Tak hanya di tingkat Provinsi Jawa Tengah, Hendi juga seakan membuktikan kebijakan reformasi struktural yang dilakukannya menjadi salah satu yang paling tepat di Indonesia. Karena dengan catatan Gini Rasio sebesar 0,31 di tahun 2015, Kota Semarang mampu menjaga kondisi ekonomi lebih stabil dibandingkan kota-kota besar lainnya, misalnya Kota Surabaya yang melompat jauh ketimpangan masyarakatnya diangka 0,42, atau Kota Denpasar yang juga naik diangka 0,35, juga Kota Bandung yang ketimpangannya semakin parah diangka 0,44.
Selain terkait ketimpangan masyarakat, tren positif Kota Semarang untuk mewujudkan kesetaraan yang terlihat dari penurunan angka kemiskiskinan yang terjadi di Kota Semarang. Selama era kepemimpinan Hendi, Kota Semarang dalam data Badan Pusat Statistik (BPS) mampu melakukan penurunan angka kemiskinan sempurna (tanpa fluktuasi) dari tahun 2013 sebesar 5,25% menjadi 4,62% di tahun 2017.
Bahkan indeks keparahan kemiskinan di Kota Semarang tercatat sangat kecil diangka 0,12% yang menggambarkan ketimpangan pengeluaran penduduk miskin dan kaya semakin kecil. “Beberapa catatan di tahun ini dapat meyakinkan, pertama kalinya dalam sejarah bahwa pada saat Bulan Ramadan, inflasi di Kota Semarang justru turun, dan harga-harga juga stabil. Ini membuktikan bagaimana kokoh dan kuatnya ekonomi kita saat ini. Jadi mari tingkatkan optimisme agar dapat semakin saling menguatkan,” ujar pria yang akrab disapa Hendi ini.

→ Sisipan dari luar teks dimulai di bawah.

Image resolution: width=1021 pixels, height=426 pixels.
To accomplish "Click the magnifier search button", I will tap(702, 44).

Apa yang disebutkan Hendi merujuk pada catatan BPS yang menunjukkan tingkat inflasi di Kota Semarang saat Ramadan tahun ini berhasil ada pada angka -0,09%. Padahal dua tahun sebelumnya saat Ramadan berlangsung di bulan Juni 2016, inflasi Kota Semarang tercatat amat tinggi pada angka 1,05%. Dan juga di tahun 2017, inflasi di Kota Semarang tercatat juga masih tinggi sebesar 0,37%.
Dengan nilai inflasi di bawah 0% itulah tren harga-harga pasaran di Kota Semarang untuk pertama kalinya dalam sejarah dapat mengalami penurunan positif. “Kita bicaranya data saja, kalau dikatakan ada orang yang punya usaha lalu gagal, atau bahkan juga ada masyarakat miskin yang masih susah hidupnya ya pasti ada. Angka kemiskinan sebesar 4,62% bukan jumlah yang sedikit saya akui. Tapi kalau bicaranya ‘semakin banyak’ atau ‘bertambah’ ya tunggu dulu, karena datanya toh tidak begitu dan optimisme harus dibangun,” ujar Hendi.
Dia menegaskan bahwa kekhawatiran tentang adanya gejolak ekonomi di Indonesia, khususnya Kota Semarang dalam kondisi perlambatan ekonomi global ini tidak akan terjadi. "Karena sudah jelas apa yang dibahas dalam G20, bahwa tren kenaikan nilai tukar ini karena Bank Sentral menaikkan suku bunga, meskipun di sisi lain kondisi ekonomi domestik masih kuat dan kokoh. Ini yang harus digarisbawahi," papar Wali Kota Hendi yang juga politisi PDI Perjuangan tersebut.